Ronggo Lawe terkejut sekali, apalagi ketika dia melihat di antara kesuraman cuaca  senja yang hampir terganti malam, betapa sepasang mata yang jernih itu memandangnya dengan sinar yang mengandung asmara! Ronggo Lawe menghela napas panjang.
“Dan hamba pun bertekad untuk berguru kepada paduka! Sulastri yang kecil dan pandai bicara, juga tabah sekali itu, berkata.

Ronggo Lawe lalu mengambil sebuah pundi-pundi kecil dari sela kudanya. Pundi-pundi itu terisi uang yang diserahkan kepada Sri Winarrti.

“Nini ketahuilah bahwa aku sedang menghadapi persoalan negara yang amat ruwet, maka tentu saja pada saat seperti ini aku tidak mempunyai waktu dan minat untuk bicara tentang niatmu menghambakan diri padaku, sungguh pun aku menerimanya dengan hati terharu dan gembira. Kauterimalah pundi-pundi ini dariku, dan kelak kalau sudah selesai urusan negara, percayalah bahwa aku tidak melupakan seorang dara bernama Sri  Winarti yang tinggal di susun Gendangan.“

Ucapan halus yang merupakan bayangan janji itu membuat Sri Winarti girang bukan main, dan sendang sesengukan dia mencium kaki sang adipati sambil menerima pundi-pundi dan menghaturkan terima kasih. Kemudian Adipati Ronggo Lawe juga menyerahkan sebuah benda kepada Sulastri. Benda ini adalah sebuah cincin yang tadi dilolos dari jari manis kiri sang adipati.

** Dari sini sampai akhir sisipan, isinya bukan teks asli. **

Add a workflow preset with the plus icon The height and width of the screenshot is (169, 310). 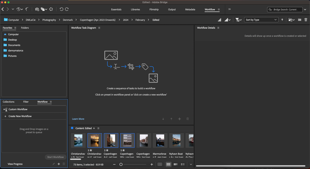click(x=59, y=164)
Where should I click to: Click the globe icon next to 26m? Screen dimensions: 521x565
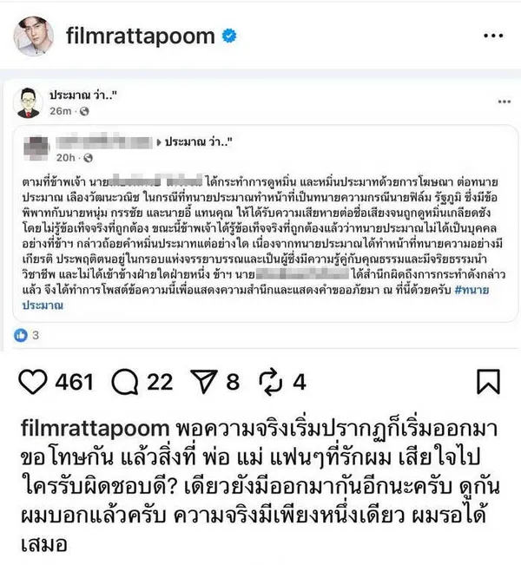click(x=84, y=111)
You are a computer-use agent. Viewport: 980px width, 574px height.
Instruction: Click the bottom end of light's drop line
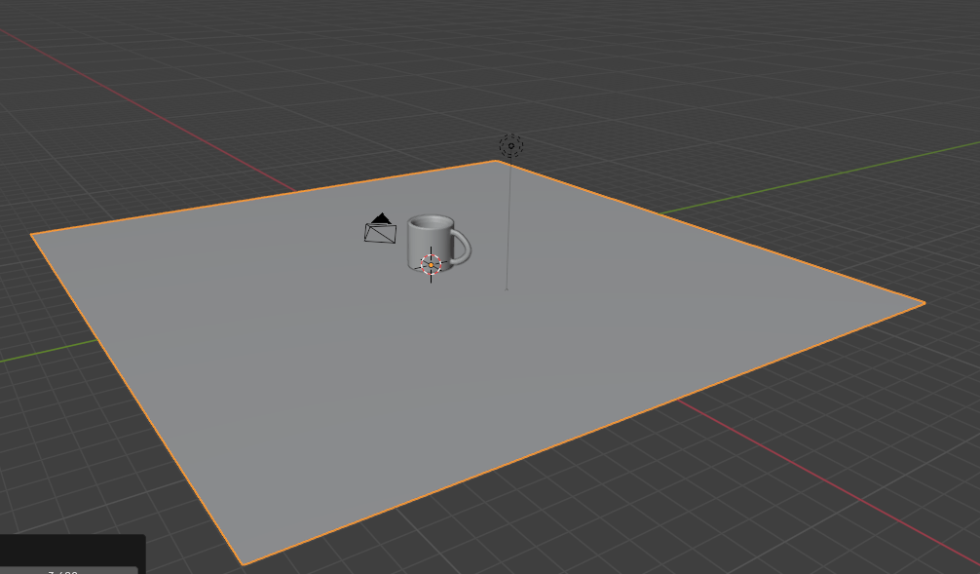click(x=506, y=288)
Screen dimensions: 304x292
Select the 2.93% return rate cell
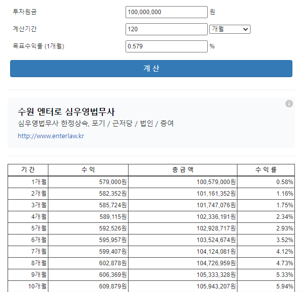[266, 228]
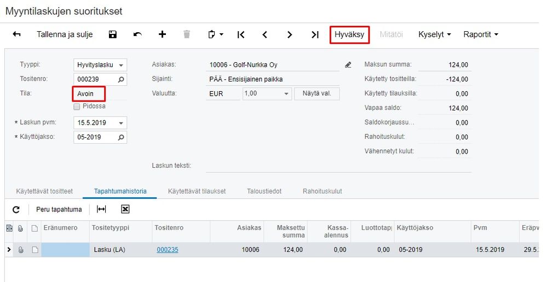Open document link 000235
547x282 pixels.
tap(167, 250)
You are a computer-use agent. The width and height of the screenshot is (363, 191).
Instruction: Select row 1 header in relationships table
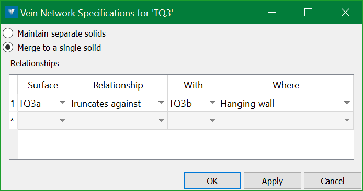pyautogui.click(x=13, y=103)
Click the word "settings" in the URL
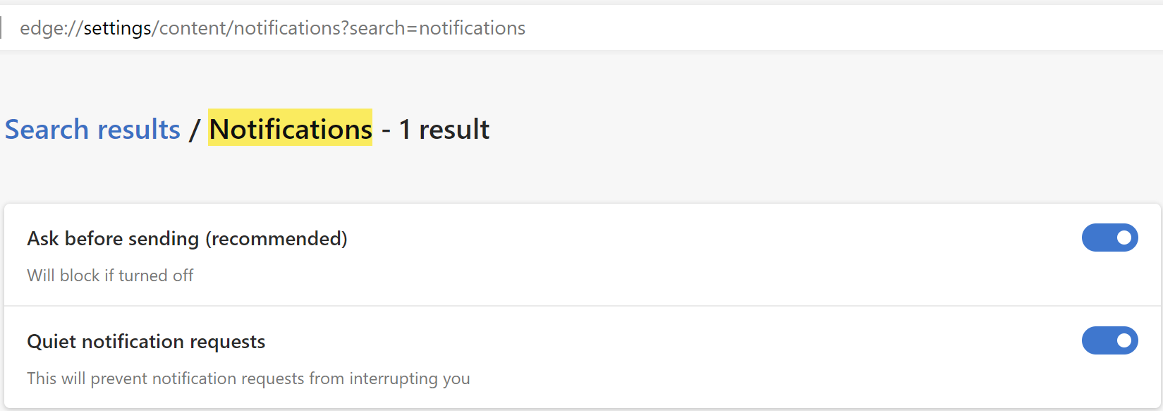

“Sulastri, aku tahu bahwa engkau adalah seorang calon pendekar wanita yang hebat, akan tetapi sekarang bukanlah saatnya bagiku untuk menerima murid seperti engkau ini. Akan tetapi, kau terimalah Kundolo Mirah ini sebagai tanda bahwa engkau adalah murid Adipati Ronggo Lawe. Kundolo ini akan membuka pintu bagimu untuk dapat berhubungan dengan orang-orang yang sakti mandra guna di seluruh Nusantara.”



Sulastri menerima perhiasan itu dengan girang. Kundolo adalah perhiasan cincin untuk telinga, yang oleh adipati itu dipakai di jari tangannya. Terbuat daripada emas berukir dan di tengahnya terhias sebutir batu mirah yang asli.

Setelah memberikan pundi-pundi dan kundolo, Adipati Ronggo Lawe lalu meloncat ke atas kudanya dan melanjutkan perjalanannya ke utara, ke Tuban. Sri Winarti berdiri sambil memeluk adiknya dan memandang sampai bayangan pria yang telah merenggut cinta kasih hatinya itu lenyap dalam cuaca yang meulai menggelap. Kemudian, dengan pundi-pundi ditekan di dada, seolah-olah benda itu menggantikan pemberinya, dara ini bersama adiknya perlahan-lahan memasuki dusun Gendangan, membayangkan wajah yang gagah perkasa itu penuh kemesraan.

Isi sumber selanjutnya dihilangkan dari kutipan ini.